• Task statement:
Quote the text lines of the data below word for word, leaving out the pictures.

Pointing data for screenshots

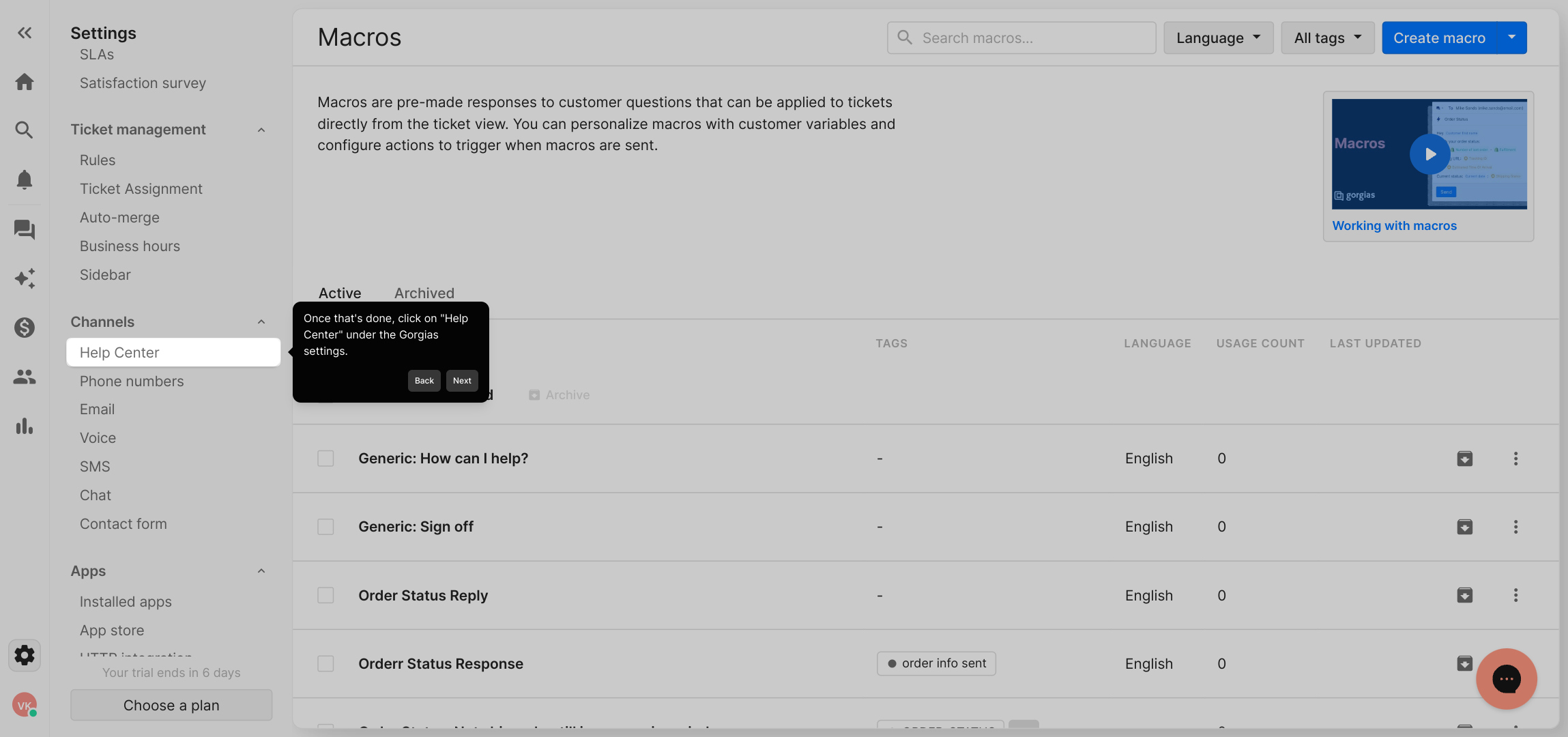This screenshot has height=737, width=1568.
Task: Open the AI sparkle icon in sidebar
Action: (x=25, y=278)
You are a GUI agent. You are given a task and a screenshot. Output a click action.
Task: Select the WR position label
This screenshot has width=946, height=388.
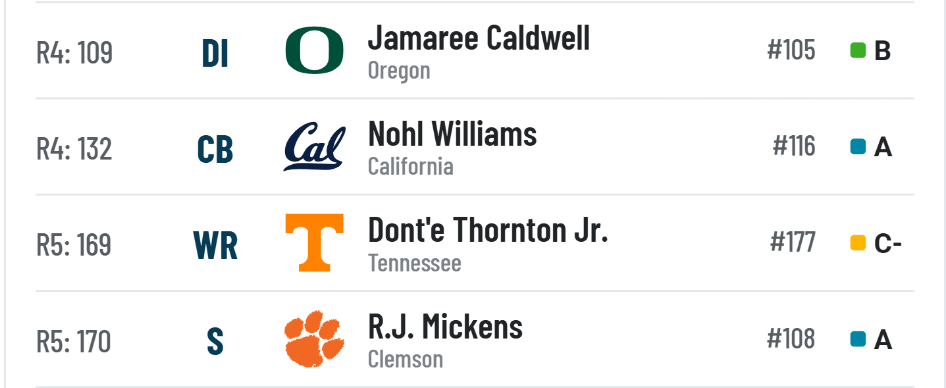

• Output for this exercise:
This screenshot has height=737, width=1568.
Task: Open the AI sparkle icon in sidebar
Action: (x=25, y=278)
You are a GUI agent. You are given a task and a screenshot. Output a click action.
Task: Select the WR position label
This screenshot has width=946, height=388.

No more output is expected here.